Lines that include the word "toolbar" should be copied from the listing that follows.

- EXERCISE INPUTS:
────────────────────────────────────────
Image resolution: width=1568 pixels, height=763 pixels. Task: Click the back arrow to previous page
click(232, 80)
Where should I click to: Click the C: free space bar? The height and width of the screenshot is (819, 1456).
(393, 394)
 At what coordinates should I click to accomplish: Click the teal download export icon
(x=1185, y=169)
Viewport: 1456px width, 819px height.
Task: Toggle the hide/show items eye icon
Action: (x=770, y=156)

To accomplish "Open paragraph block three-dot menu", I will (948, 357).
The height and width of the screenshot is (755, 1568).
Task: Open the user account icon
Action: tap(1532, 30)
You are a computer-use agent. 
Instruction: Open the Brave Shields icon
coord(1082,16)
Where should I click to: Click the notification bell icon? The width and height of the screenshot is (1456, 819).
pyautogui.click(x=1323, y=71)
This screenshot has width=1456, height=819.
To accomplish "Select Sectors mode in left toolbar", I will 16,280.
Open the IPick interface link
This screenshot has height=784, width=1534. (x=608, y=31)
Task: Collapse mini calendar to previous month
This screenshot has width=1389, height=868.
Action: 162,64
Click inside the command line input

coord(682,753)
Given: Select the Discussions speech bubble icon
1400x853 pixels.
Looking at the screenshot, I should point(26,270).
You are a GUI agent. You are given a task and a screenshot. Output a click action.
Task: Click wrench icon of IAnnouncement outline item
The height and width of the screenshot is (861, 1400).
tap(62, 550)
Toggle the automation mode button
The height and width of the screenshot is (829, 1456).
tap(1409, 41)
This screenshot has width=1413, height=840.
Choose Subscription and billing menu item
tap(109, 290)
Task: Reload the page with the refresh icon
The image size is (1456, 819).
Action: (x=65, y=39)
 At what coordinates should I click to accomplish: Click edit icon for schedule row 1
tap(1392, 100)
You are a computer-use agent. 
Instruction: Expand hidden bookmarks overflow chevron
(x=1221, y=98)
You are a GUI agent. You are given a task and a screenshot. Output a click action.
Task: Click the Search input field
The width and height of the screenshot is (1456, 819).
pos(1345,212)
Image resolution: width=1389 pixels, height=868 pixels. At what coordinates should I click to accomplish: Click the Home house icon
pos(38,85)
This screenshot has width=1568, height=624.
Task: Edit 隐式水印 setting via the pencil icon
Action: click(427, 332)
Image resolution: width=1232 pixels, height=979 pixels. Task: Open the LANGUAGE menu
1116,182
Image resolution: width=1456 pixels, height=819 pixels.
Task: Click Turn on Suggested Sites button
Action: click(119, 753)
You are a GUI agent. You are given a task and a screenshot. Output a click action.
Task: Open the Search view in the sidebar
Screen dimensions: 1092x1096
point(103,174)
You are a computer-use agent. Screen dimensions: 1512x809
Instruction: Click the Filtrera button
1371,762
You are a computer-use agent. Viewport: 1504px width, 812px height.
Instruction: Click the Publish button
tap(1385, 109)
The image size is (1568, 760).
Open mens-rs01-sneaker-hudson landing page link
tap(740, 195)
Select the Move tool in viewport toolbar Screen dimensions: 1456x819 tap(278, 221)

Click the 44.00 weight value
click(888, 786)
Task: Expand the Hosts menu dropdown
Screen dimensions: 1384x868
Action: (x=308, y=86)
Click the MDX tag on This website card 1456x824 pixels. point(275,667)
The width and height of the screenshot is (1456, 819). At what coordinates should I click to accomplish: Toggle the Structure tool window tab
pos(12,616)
────────────────────────────────────────
- ANSWER BOX:
To accomplish "Select Sectors mode in left toolbar", I will 16,280.
Select the Move tool in viewport toolbar Screen dimensions: 1456x819 tap(278, 221)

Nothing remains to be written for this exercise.